[Saved data entries]
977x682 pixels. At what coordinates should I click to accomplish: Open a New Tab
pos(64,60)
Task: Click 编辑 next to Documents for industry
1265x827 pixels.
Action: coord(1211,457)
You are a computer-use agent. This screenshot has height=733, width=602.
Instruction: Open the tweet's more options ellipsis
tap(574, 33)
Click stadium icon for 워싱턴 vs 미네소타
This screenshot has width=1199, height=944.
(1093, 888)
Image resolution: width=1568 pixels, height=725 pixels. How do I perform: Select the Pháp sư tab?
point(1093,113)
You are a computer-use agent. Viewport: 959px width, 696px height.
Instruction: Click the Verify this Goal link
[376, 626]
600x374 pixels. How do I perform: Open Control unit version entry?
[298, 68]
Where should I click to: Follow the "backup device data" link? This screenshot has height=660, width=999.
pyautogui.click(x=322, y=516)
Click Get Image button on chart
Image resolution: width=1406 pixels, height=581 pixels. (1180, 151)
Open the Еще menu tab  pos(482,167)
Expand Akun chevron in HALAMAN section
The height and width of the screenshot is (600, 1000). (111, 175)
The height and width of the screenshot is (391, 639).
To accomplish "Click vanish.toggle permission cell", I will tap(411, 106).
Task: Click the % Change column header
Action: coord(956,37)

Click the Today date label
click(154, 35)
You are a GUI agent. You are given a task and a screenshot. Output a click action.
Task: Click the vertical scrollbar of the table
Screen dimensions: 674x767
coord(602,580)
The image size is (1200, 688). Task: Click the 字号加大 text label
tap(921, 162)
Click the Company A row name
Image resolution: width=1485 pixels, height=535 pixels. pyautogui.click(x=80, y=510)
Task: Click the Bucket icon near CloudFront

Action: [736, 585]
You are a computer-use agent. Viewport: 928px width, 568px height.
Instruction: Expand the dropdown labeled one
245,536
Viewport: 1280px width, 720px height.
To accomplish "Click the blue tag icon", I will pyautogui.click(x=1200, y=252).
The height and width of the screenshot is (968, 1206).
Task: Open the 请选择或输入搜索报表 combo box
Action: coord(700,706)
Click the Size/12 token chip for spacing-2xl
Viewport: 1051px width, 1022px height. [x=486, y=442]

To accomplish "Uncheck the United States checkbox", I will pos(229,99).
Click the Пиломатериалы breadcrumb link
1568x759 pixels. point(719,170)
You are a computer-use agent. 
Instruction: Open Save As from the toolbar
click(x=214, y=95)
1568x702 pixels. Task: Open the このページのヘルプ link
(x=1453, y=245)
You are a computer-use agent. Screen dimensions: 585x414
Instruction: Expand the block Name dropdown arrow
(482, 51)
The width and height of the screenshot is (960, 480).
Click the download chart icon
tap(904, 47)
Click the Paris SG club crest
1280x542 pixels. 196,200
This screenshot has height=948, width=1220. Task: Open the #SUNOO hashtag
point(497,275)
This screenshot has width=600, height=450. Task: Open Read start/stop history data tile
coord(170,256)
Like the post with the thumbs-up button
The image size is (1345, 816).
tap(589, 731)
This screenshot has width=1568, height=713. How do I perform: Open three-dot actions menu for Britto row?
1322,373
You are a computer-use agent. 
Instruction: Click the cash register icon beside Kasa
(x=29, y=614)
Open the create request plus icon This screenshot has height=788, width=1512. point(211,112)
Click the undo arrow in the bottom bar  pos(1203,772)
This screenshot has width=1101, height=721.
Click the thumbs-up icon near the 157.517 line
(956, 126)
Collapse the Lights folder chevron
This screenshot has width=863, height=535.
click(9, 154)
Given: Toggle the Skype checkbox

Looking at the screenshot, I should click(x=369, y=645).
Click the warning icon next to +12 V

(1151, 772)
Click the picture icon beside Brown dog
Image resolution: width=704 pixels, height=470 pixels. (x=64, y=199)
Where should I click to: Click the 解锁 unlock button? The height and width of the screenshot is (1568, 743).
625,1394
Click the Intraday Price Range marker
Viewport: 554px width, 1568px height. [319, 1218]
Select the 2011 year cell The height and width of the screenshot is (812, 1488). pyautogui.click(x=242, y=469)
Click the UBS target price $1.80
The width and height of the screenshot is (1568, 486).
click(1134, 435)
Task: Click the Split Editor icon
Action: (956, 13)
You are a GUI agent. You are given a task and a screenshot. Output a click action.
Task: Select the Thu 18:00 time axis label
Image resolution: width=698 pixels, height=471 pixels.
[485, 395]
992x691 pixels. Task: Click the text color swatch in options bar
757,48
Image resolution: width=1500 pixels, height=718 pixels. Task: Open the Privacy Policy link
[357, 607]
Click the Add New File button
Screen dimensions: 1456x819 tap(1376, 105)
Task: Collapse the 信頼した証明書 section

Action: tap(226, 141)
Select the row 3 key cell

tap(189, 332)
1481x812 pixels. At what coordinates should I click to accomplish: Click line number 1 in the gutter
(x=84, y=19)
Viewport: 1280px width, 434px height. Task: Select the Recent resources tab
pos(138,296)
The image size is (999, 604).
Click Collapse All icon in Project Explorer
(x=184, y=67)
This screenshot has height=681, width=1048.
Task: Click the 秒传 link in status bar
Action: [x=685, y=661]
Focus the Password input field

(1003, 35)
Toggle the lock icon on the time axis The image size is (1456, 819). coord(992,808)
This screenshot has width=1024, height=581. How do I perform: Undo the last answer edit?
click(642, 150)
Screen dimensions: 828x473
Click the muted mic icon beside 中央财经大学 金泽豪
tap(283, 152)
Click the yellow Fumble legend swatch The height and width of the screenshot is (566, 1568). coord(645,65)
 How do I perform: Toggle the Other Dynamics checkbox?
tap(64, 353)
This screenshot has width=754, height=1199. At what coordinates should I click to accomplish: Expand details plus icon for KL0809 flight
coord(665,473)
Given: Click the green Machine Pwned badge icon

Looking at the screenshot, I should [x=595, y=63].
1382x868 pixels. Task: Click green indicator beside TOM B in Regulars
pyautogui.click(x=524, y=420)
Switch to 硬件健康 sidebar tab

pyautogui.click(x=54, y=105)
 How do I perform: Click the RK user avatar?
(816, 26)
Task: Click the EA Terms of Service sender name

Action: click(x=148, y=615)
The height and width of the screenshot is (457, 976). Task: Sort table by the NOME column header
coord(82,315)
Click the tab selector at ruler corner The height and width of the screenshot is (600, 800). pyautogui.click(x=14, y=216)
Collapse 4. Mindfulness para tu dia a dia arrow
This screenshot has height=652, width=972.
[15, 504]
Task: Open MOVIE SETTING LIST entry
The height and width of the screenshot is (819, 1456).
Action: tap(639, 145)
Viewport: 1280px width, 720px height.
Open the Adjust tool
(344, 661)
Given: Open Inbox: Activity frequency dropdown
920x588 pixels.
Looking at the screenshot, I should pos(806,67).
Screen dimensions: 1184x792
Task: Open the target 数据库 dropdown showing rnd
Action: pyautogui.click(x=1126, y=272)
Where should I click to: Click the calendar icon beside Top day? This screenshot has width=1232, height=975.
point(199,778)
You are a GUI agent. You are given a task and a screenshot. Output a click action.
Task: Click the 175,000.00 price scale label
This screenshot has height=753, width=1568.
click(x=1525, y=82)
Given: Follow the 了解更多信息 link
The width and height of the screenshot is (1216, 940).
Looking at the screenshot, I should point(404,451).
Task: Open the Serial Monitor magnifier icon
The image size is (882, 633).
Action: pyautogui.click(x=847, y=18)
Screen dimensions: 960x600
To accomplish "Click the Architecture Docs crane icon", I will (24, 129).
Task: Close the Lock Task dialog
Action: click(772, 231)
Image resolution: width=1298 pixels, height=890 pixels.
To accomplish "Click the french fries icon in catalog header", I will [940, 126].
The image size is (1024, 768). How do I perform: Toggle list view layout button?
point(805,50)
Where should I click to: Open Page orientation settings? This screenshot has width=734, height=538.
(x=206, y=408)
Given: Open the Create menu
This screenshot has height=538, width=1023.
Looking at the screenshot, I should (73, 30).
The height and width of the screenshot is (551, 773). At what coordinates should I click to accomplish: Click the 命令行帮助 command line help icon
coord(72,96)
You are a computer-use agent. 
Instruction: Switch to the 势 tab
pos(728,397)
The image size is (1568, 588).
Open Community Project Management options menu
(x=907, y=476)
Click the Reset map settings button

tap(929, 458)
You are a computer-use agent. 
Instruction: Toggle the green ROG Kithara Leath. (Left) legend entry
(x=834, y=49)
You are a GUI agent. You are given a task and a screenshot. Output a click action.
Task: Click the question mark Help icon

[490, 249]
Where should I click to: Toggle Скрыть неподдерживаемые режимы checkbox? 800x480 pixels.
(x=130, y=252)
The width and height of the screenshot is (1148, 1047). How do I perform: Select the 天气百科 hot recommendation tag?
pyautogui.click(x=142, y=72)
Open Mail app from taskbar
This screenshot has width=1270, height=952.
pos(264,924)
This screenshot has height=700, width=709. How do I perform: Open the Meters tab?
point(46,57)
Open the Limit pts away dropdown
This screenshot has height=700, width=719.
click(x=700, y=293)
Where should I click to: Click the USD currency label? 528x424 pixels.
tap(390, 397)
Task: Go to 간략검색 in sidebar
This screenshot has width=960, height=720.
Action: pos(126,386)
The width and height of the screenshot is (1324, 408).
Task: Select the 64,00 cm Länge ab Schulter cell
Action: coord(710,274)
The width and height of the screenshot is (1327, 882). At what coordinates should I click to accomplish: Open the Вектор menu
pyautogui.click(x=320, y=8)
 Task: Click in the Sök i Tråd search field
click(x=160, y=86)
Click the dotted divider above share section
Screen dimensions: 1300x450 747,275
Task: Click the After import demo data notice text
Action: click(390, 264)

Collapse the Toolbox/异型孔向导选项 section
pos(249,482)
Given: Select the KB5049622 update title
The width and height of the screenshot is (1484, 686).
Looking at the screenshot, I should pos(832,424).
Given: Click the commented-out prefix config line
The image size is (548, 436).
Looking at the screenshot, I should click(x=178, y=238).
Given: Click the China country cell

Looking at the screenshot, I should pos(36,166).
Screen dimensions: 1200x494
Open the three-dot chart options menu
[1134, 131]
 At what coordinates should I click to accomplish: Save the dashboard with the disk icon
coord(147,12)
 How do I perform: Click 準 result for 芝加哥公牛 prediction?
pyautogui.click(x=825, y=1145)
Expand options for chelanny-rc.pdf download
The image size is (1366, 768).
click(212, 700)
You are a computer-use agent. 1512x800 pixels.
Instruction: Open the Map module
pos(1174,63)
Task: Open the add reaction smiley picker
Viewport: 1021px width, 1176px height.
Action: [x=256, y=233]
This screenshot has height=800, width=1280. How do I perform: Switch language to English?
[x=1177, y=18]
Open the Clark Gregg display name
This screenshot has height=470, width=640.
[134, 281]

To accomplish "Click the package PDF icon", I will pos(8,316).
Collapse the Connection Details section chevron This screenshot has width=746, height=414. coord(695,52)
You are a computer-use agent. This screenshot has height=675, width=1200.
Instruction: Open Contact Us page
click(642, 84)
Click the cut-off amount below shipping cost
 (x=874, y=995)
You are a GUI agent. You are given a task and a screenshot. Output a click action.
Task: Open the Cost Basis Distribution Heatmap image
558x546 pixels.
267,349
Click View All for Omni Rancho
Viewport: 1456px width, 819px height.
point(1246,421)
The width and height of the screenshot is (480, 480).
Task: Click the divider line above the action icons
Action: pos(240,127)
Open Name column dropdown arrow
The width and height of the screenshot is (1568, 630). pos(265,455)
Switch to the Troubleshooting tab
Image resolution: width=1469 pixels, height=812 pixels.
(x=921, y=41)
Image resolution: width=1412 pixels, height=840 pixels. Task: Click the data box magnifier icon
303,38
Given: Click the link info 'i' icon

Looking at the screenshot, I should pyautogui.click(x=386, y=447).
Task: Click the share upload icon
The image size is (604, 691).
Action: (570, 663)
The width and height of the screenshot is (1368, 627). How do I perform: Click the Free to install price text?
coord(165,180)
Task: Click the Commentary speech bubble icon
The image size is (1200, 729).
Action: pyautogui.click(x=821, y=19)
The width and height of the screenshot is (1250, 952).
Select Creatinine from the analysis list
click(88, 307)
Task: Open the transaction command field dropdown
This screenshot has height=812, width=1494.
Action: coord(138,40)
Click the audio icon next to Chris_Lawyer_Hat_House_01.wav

◆ **Work task**:
Match on "axis" and report each line of the data above that has it.

◆ **Finished exercise**:
Task: Select the Thu 18:00 time axis label
Toggle the lock icon on the time axis The image size is (1456, 819). coord(992,808)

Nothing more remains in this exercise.